▶ PROBLEM DESCRIPTION
The expected answer is the set of lines in the data below between the line holding "ENDURANCE BRASIL –" and the line holding "[PAPOS COM SEABRA…#2] (941, 1345)", inclusive, written out exactly.

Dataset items
§
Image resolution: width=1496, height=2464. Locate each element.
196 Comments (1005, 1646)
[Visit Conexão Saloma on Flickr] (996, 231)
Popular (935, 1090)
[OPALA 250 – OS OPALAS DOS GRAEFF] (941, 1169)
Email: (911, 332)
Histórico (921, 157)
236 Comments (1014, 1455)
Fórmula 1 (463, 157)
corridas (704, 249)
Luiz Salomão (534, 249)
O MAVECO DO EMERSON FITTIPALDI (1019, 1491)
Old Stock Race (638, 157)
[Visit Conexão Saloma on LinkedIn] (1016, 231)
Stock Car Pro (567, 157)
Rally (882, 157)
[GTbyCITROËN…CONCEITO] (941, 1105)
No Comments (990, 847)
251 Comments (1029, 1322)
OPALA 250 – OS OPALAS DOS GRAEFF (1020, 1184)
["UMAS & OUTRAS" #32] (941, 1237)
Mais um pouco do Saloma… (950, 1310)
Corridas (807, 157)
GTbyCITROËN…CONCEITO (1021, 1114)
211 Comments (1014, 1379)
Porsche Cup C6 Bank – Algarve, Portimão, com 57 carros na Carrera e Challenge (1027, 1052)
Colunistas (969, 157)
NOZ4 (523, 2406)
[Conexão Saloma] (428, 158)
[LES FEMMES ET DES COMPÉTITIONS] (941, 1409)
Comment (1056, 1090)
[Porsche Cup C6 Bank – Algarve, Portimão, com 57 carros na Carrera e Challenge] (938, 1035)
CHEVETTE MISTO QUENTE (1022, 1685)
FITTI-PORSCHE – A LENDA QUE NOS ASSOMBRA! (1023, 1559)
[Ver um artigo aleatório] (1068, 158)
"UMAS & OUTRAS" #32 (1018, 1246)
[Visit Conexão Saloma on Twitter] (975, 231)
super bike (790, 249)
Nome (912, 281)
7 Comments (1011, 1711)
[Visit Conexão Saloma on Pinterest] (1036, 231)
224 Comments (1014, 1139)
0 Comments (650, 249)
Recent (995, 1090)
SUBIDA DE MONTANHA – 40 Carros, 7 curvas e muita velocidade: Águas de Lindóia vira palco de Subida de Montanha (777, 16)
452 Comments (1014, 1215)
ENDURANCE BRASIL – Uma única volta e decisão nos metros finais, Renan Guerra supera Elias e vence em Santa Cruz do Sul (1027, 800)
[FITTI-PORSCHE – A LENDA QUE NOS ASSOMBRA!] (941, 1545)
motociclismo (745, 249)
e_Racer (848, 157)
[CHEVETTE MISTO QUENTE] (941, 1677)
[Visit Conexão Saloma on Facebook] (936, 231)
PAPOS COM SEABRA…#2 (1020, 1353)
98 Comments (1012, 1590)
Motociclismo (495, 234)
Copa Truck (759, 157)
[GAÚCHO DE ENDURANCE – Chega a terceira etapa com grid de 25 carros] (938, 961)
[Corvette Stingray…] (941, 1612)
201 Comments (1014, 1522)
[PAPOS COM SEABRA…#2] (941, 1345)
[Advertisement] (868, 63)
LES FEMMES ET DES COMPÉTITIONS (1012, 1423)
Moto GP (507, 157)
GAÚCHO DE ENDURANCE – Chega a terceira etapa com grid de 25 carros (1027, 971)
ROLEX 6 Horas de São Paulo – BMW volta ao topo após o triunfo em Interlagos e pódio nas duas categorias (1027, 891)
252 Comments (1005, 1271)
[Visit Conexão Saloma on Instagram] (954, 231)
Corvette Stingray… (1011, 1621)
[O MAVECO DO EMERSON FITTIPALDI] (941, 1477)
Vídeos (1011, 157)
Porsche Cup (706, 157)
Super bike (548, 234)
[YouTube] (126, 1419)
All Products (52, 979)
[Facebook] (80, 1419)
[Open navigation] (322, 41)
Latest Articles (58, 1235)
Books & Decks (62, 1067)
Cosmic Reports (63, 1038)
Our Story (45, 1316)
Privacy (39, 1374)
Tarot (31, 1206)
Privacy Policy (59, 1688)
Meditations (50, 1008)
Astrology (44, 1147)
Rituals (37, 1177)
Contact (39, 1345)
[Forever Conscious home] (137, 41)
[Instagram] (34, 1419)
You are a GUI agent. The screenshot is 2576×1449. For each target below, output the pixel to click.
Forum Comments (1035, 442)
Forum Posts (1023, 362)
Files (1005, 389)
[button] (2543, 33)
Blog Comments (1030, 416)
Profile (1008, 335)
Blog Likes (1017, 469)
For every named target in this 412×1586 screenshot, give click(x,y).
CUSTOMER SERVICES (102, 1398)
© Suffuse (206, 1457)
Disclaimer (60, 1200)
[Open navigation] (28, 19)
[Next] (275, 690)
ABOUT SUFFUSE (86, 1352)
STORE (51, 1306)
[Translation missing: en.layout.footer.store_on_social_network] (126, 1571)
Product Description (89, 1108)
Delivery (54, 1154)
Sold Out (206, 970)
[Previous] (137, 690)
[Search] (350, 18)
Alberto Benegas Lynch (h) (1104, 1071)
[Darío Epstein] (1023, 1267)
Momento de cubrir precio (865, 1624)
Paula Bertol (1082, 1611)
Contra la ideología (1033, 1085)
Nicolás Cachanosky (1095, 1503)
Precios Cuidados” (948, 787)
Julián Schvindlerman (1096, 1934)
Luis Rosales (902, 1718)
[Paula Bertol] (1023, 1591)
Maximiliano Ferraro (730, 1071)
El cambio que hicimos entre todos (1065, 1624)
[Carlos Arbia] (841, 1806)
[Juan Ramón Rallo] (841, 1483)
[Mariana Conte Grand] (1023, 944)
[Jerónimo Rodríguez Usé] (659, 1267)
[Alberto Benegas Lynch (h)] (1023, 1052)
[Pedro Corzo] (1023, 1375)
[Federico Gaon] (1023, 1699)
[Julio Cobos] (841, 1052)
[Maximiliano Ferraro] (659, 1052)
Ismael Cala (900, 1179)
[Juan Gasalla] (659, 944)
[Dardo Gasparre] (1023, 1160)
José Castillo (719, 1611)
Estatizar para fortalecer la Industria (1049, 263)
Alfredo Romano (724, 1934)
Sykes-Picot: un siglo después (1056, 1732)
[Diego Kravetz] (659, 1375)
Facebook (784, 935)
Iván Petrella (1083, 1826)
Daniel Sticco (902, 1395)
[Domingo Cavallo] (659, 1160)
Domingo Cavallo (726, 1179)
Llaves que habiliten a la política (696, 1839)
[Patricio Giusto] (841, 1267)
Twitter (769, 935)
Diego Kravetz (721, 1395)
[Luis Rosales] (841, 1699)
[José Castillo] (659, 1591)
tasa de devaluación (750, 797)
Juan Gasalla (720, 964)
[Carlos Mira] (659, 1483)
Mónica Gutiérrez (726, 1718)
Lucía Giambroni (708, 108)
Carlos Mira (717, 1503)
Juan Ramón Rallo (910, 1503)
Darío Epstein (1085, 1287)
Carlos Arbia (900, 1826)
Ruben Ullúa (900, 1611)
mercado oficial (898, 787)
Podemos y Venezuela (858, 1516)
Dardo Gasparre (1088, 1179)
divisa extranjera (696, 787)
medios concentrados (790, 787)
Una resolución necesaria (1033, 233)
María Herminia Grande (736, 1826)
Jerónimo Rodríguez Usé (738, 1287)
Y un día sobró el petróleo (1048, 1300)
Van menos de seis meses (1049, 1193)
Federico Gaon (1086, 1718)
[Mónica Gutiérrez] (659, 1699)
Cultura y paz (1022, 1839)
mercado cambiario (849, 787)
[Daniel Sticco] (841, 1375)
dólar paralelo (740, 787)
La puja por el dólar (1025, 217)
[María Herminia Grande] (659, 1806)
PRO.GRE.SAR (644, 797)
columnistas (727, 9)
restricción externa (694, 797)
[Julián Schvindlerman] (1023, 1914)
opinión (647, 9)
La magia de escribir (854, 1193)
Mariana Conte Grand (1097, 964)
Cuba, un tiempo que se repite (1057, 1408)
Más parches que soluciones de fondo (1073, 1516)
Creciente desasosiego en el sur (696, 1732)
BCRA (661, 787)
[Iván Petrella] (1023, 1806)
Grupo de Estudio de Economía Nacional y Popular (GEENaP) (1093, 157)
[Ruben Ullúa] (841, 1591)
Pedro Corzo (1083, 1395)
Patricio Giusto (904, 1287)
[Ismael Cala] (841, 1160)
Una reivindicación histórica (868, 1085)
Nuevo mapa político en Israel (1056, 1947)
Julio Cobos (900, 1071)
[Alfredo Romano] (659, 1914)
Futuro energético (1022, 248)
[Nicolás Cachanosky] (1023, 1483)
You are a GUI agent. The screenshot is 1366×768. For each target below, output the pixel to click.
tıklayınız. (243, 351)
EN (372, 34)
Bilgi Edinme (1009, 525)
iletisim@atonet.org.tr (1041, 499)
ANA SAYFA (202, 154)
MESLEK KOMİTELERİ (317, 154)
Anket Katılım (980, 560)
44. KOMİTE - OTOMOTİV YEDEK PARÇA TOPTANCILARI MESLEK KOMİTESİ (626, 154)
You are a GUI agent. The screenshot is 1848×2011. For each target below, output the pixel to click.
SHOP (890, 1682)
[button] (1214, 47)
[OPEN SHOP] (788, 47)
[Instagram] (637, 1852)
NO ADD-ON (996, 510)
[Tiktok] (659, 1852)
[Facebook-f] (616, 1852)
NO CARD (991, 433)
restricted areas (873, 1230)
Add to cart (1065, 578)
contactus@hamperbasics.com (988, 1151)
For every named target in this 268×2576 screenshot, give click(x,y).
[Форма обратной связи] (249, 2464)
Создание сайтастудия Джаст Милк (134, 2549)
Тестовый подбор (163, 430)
§
▶ EXPECTED OUTPUT
ENDURANCE BRASIL – Uma única volta e decisão nos metros finais, Renan Guerra supera Elias e vence em Santa Cruz do Sul (1027, 800)
[FITTI-PORSCHE – A LENDA QUE NOS ASSOMBRA!] (941, 1545)
motociclismo (745, 249)
e_Racer (848, 157)
[CHEVETTE MISTO QUENTE] (941, 1677)
[Visit Conexão Saloma on Facebook] (936, 231)
PAPOS COM SEABRA…#2 (1020, 1353)
98 Comments (1012, 1590)
Motociclismo (495, 234)
Copa Truck (759, 157)
[GAÚCHO DE ENDURANCE – Chega a terceira etapa com grid de 25 carros] (938, 961)
[Corvette Stingray…] (941, 1612)
201 Comments (1014, 1522)
[PAPOS COM SEABRA…#2] (941, 1345)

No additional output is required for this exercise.